The 2011 Aspen Environment Forum presented by the Aspen Institute in partnership with National Geographic held on March 30 – June 2, will provide a critical framework for committed voices to address a significant milestone: A global population of 7 billion and how to reconcile Earth’s finite resources with its ability to sustain our expanding human needs.
In the spirit of the Aspen Institute, the Forum mission is to expand and enhance your views on key environmental issues and further your understanding of the complexities of the challenges we all face, through an extraordinary rich exchange, across a wide array of important environmental topics and ideas. By bringing informed dialogue to the Aspen Institute campus, Forum directors aim to challenge and advance the thinking of all invited speakers and attendees, and to build new levels of understanding that bridge cultural and political differences.
The environmental cost need not conflict with the value of attending this event, as this too has been addressed by the Aspen Institute.
At the first public meeting held in Aspen in June 1949, to celebrate the life and work of German humanist Johann von Goethe, participants signed a resolution, read by Thornton Wilder at the closing assembly, calling for “the formation of a world council of international relations to continue to the work pioneered at these sessions.”
As such, the Institute calls upon all attendees to do their part to help reduce the environmental footprint of this event. To achieve this the Institute and National Geographic have teamed with NativeEnergy to offset all carbon emissions generated by attendees’ travel to the Forum and with the City of Aspen’s ZGreen Program to find ways to minimize the event’s carbon footprint.
The offsets will fund Native American, farmer-owned, community-based renewable energy projects that create social, economic, and environmental benefits. These projects help to build economies and communities, for people who come from long traditions of valuing and appreciating the gifts of nature and the environment.
Through its partnership with the City of Aspen’s ZGreen Program, the Aspen Meadows Resort earned status as a ZGreen Property by using green standards such as its own carbon offsetting program, purchasing wind power for the property, in-room recycling, reducing its paper usage, towel and sheet reuse in the hotel rooms, on-site composting, as well as other energy-efficient measures.

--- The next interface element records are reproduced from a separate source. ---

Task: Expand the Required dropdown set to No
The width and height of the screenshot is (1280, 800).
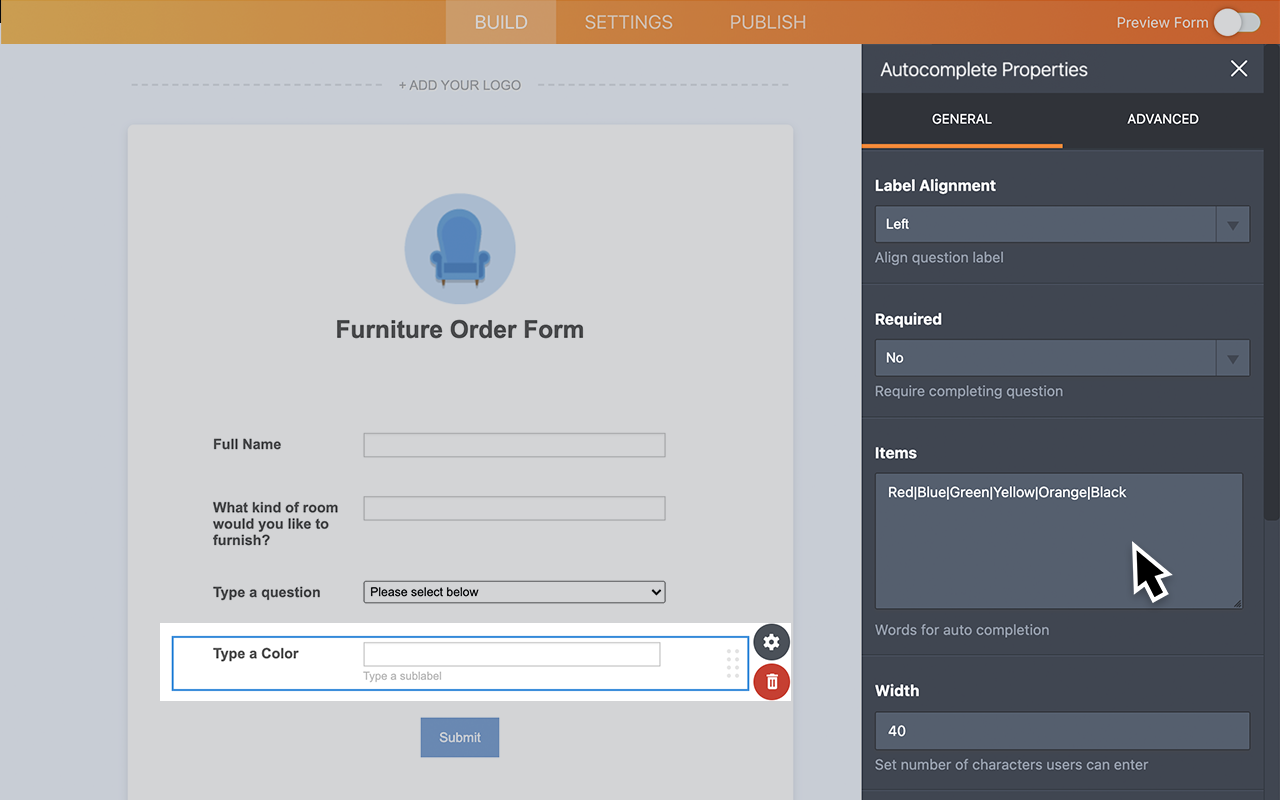Action: click(x=1062, y=357)
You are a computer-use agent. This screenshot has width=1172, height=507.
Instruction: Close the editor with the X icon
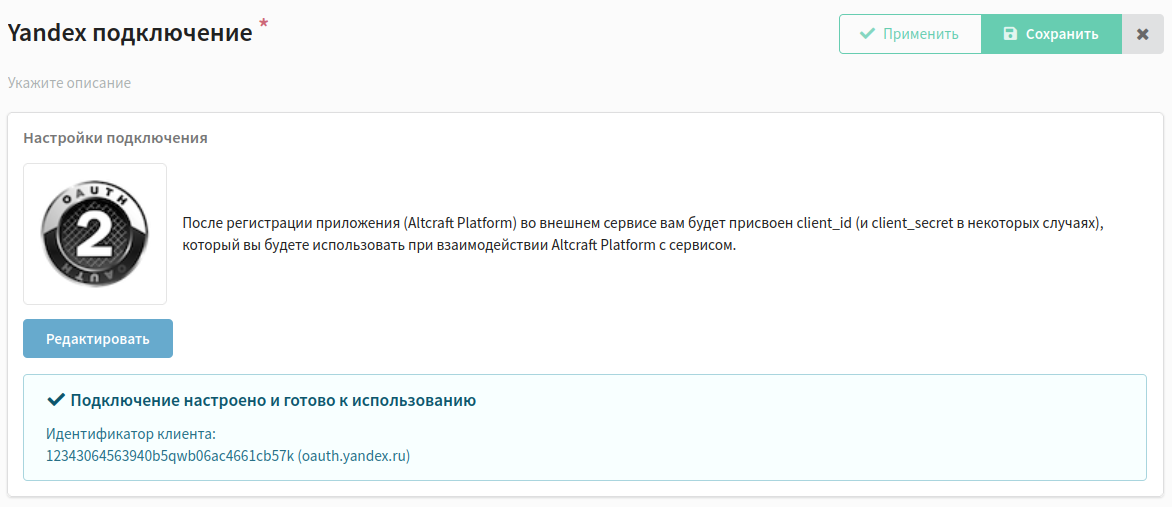(1142, 34)

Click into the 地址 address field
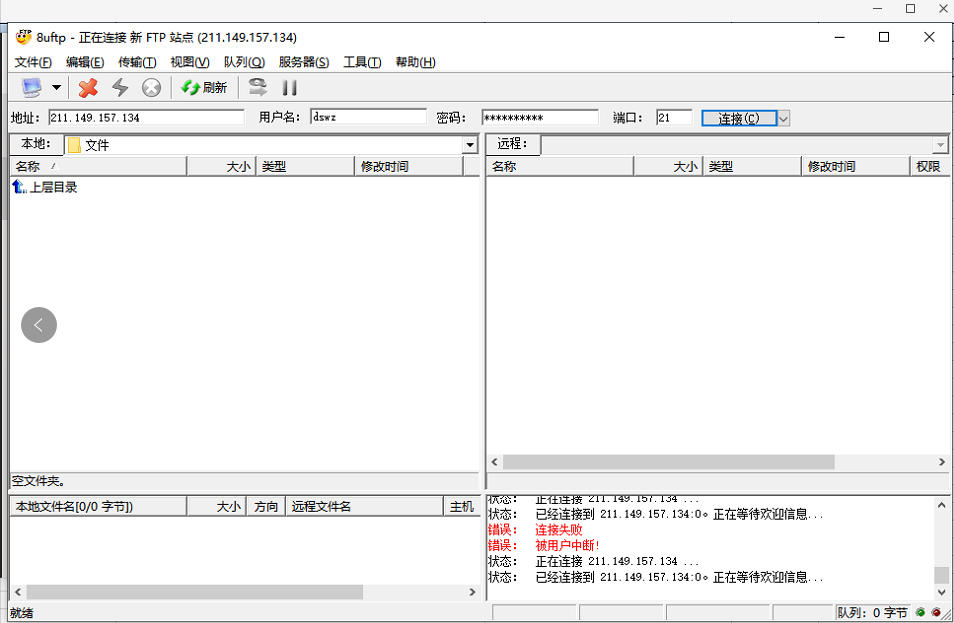click(x=146, y=118)
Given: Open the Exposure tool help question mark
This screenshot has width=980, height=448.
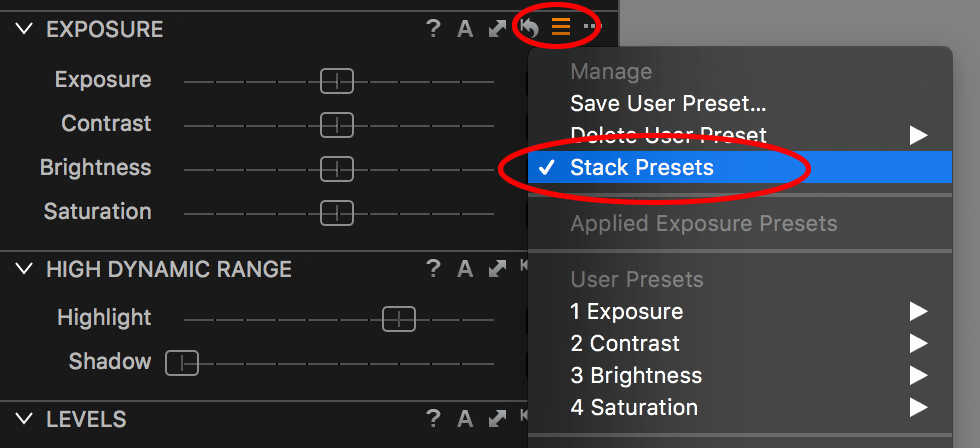Looking at the screenshot, I should 433,29.
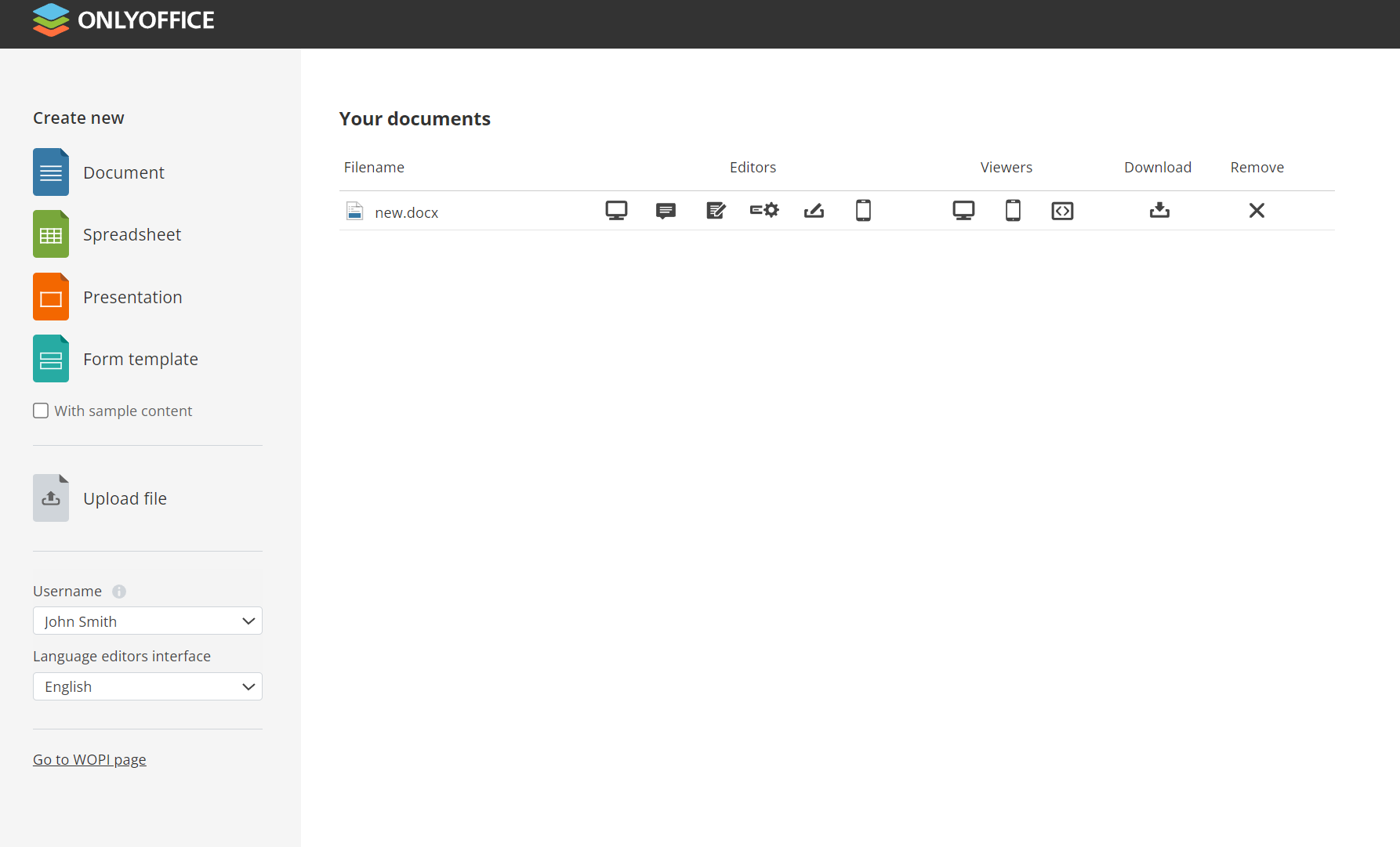Create a new Spreadsheet
Viewport: 1400px width, 847px height.
tap(132, 233)
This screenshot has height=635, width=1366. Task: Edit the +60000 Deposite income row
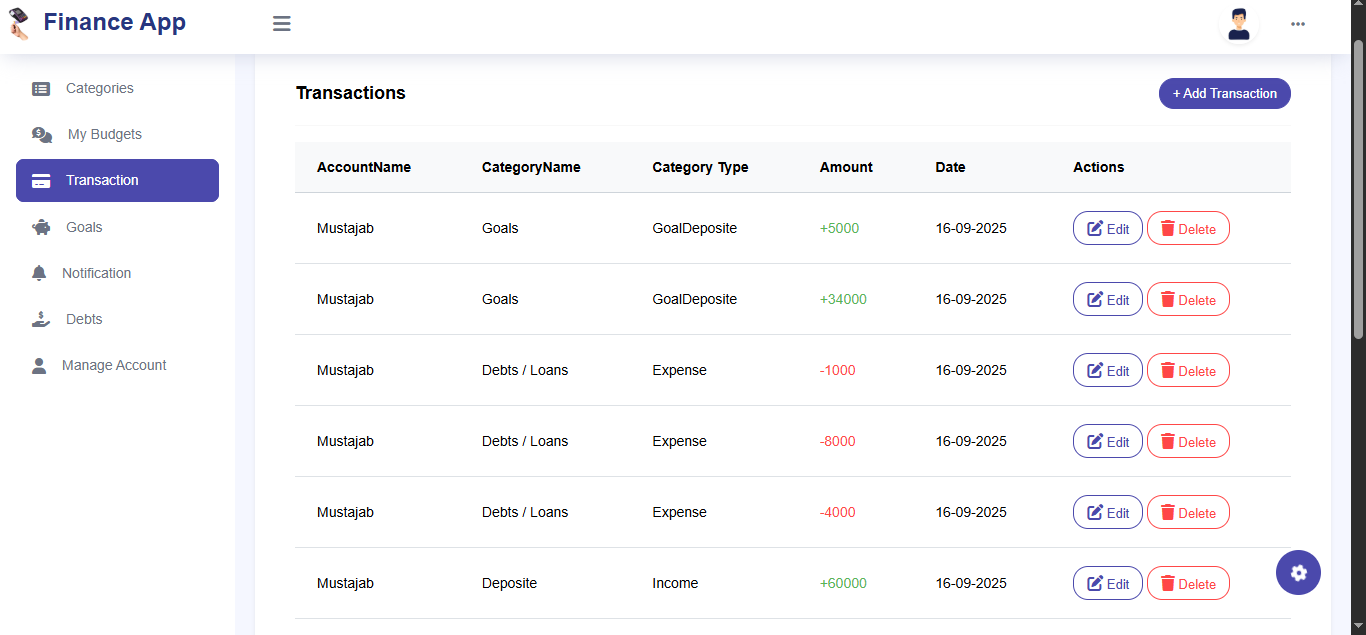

The Aspen Institute’s Doerr-Hosier Center received a Leadership in Energy and Environmental Design (LEED) GOLD Building Rating for being an environmentally responsible and healthy place to visit and work.
In addition, the Aspen Environment Forum has earned certification as a ZGreen Event by adhering to a series of green-event requirements, which govern the types of foods served at the event, the makeup of all event-related materials, the event’s energy usage and transportation offerings, and the Forum’s approach to waste.
The goal of all of these efforts is to not only reduce the environmental impact, but also to remind attendees that there are many things we each can do on our own to help ensure a healthy environment for future generations.